Provided passage
========
There is also a school of thought regarding the general emotional resonance of each key. This is somewhat archaic by modern standards (perhaps - there may well be many who still feel this way), but I believe this was all the rage in the Baroque era. We had a lot of fun on this thread a couple years ago: Emotional content of various keys

Meanwhile, ruminations on another subject have led me to (I can scarcely believe it) my first contribution to this long-lived thread:

new philosophy:
my strings are not out of tune
they are just tuned wet

----------


## Tina MBee

that is a lovely haiku AnneFlies. Love your avatar. I considered something similar for a tatoo  :Smile:

----------


## fatt-dad

Today in hist'ry.
The world lost two great icons.
Jansch and Jobs are gone.

----------


## mandopete

Seems like hist'ry
Keeps comming faster, faster...
I'm afraid to blink

----------


## B. T. Walker

Better ninty-one
Than one hundred eleven
Degrees in the shade.

Thirty-three degrees
And forty-four degrees C
For you metric types.

These haiku composed
Utilizing a MacBook...
RIP Steve Jobs.

----------


## Jim MacDaniel

Steve Jobs' legacy:
Merged computing, phones, music;
And mandolin apps :mandosmiley

----------


## fatt-dad

I don't like Mondays.
Columbus Day Holiday.
I like exceptions!

----------


## Jim MacDaniel

> Steve Jobs' legacy:
> Merged computing, phones, music;
> And mandolin apps


(forgot to close the mandosmiley)

----------


## AnneFlies

Like butterfly wings
Moving air, a storm gathers,
The music begins.

And, thank you TinaBee!

----------


## AnneFlies

Last leaf on the branch
Tremolos down to the ground.
Winter approaches.

----------


## billkilpatrick

> Last leaf on the branch
> Tremolos down to the ground.
> Winter approaches.


excellent - perfect, in fact.  if i have this right, by definition, traditional haiku should contain a reference to nature.

----------


## AnneFlies

Thank you, Bill, and you're right about haiku and nature references.  Combining music (especially mandolins) with nature is challenging but rewarding when it comes together.

----------


## Ed Goist

Listen, what is that?
New e-mando on its way,
and thunder will roar.

----------


## AnneFlies

Bare trees standing straight,
Each a note in a measure.
Fall's last symphony.

*Just a note on the recent discussion on haiku:  traditional haiku does include a mention of nature, specifically seasons, but modern haiku does not require that.  For me, personally, I enjoy including nature and the seasons in these short poems because it's a challenge to me, and most of my inspiration comes when I'm walking my dog through the park.  Meshing music with nature has added a special dimension to me.  So, thank you to mad dawg for starting this thread!
========
Listed records
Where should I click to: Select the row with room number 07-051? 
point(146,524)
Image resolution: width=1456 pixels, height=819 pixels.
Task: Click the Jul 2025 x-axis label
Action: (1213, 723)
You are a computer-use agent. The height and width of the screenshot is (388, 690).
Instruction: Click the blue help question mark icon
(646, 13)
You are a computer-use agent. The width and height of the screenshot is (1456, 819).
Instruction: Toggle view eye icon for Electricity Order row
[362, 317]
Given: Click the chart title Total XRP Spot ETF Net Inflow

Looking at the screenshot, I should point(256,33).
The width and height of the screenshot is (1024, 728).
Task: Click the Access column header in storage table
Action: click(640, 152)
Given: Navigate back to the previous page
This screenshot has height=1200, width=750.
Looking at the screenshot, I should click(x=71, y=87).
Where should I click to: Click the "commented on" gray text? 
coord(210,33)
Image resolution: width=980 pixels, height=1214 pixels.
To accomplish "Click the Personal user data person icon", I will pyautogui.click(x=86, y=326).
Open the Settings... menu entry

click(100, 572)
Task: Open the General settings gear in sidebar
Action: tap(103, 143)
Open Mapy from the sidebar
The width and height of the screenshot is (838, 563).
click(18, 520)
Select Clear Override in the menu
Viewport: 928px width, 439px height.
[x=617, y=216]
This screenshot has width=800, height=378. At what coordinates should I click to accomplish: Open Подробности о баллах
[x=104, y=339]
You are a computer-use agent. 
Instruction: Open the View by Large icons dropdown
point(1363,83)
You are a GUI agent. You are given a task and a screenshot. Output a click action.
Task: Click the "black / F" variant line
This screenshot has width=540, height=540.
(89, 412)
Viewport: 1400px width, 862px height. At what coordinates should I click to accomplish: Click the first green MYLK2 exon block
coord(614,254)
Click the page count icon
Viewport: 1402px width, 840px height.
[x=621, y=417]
========
Objective 1
In the haiku forum thread, who is thanked for starting the thread?
Objective 2
Extend the haiku forum thread past its last post.
You won't need the records here.

Exercise answer 1
mad dawg

Exercise answer 2
----------


## Marty Henrickson

Full moon, bare branches
"There's no light in the window"
Vision blurred with tears

----------


## billkilpatrick

beautiful - no mandolin content, but beautiful ... poignant

----------

Marty Henrickson

----------


## mandopete

Electric mando,
MAS has stricken me again.
What's next, Marshall stack?

 :Laughing:

----------


## Ed Goist

> Electric mando,
> MAS has stricken me again.
> What's next, Marshall stack?


Oh no Mandopete,
Gear acquisition syndrome.
GAS makes MAS look tame!

----------


## billkilpatrick

mandolin challenge
"here, there and ev-er-y-where"
song at harvest time

----------


## B. T. Walker

Gentle rain falling
Inspiring mando haiku...
Maintenance disrupts.

Advent tomorrow...
Hints of Christmas in the air
Blown by cold north winds.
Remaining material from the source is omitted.